Public Key Cryptography

Introductions

  • introductions of two students

Questions on the readings

The readings today are from Computer Security and the Internet, Chapter 2, sections 2.3, 2.4

Public Key Cryptography

public key cryptography
  • Each party creates a separate key pair, (public key, private key). These are also called the encryption key and decryption key.
  • If Alice knows Bob’s public key, she can encrypt a message using his public key (eB) and only Bob can decrypt the message using his private key (dB).
    • c = EeB(m)
    • m = DdB(c)
  • Bob must keep his private key secret, otherwise anybody could decrypt private messages sent to him.
  • Standard public key cryptography algorithm is called RSA — provides computational security
  • Typically use padding with RSA to turn a deterministic encryption into one that incorporates some randomness. A common standard is PKCS#1 v2.

Hybrid Encryption

Usually, we use public key cryptography to bootstrap a shared, symmetric key. This is because encrypting and decrypting with a symmetric key is much faster than encrypting and decrypting with public key cryptography.

hybrid encryption
  • Alice chooses a symmetric key, then encrypts it with Bob’s public key and sends it to him. Now they both have a symmetric key they can use to encrypt and decrypt messages to each other.
  • Alice and Bob typically choose a new symmetric key each time they communicate, so we call this a session key.

Digital Signatures

We can also use public key cryptography to implement digital signatures. Here, private key is used to sign and the public key is used to verify. Note that signing uses encryption and verifying uses decryption.

digital signatures
  • Alice signs (encrypts) a message with her private key (sA). Bob can verify (decrypt) the message with Alice’s public key (vA). Here we use (v, s) to represent the (public key, private key).
  • Be sure to use separate keys for encryption/decryption and signing/verifying. signing/verifying.
digital signatures vs encryption

  • Digital signatures provide:

    • data origin authentication — we can verify who signed the message
    • data integrity — we can verify whether the message is the same as what was signed
    • non repudiation — the signer can’t claim they didn’t sign the message (unless someone stole their private key)

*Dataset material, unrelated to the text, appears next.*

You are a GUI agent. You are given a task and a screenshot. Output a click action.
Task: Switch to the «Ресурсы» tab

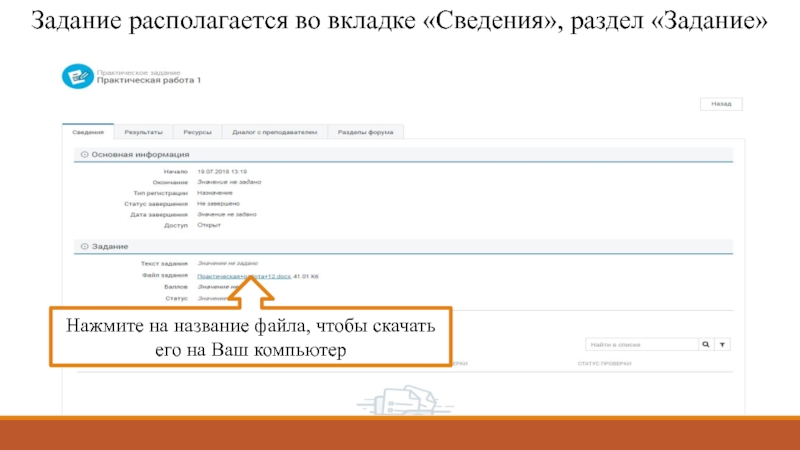coord(198,131)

  • Use of public key cryptography by the general public is hard because it requires you to keep your private key safe and to have a reliable way to distribute your public key to others. These are key management issues.

Hybrid encryption with integrity

hybrid encryption with integrity
  • A digital signature of a hash of the message ensures Bob knows the message came from Alice the message hasn’t been altered.
  • AES with GCM provides integrity and, assuming only Alice and Bob know the symmetric key, then assures Bob that Alice sent the message.
  • Getting all the pieces right is tricky. See Defective Sign & Encrypt in S/MIME, PKCS#7, MOSS, PEM, PGP, and XML. Use TLS where possible.

Extra reading

  • The Marvin attack
    • Stop using RSA PKCS#1 v1.5 encryption! On the TLS level, only servers that enable RSA encryption are affected. Most modern clients support the use of Elliptic Curve Diffie Hellman, thus disabling ciphersuites that use RSA encryption is the recommended way to fix this vulnerability.

Class exercises

We are using the Rust Crypto crates.

See the Rust Cryptography repo for RSA code examples.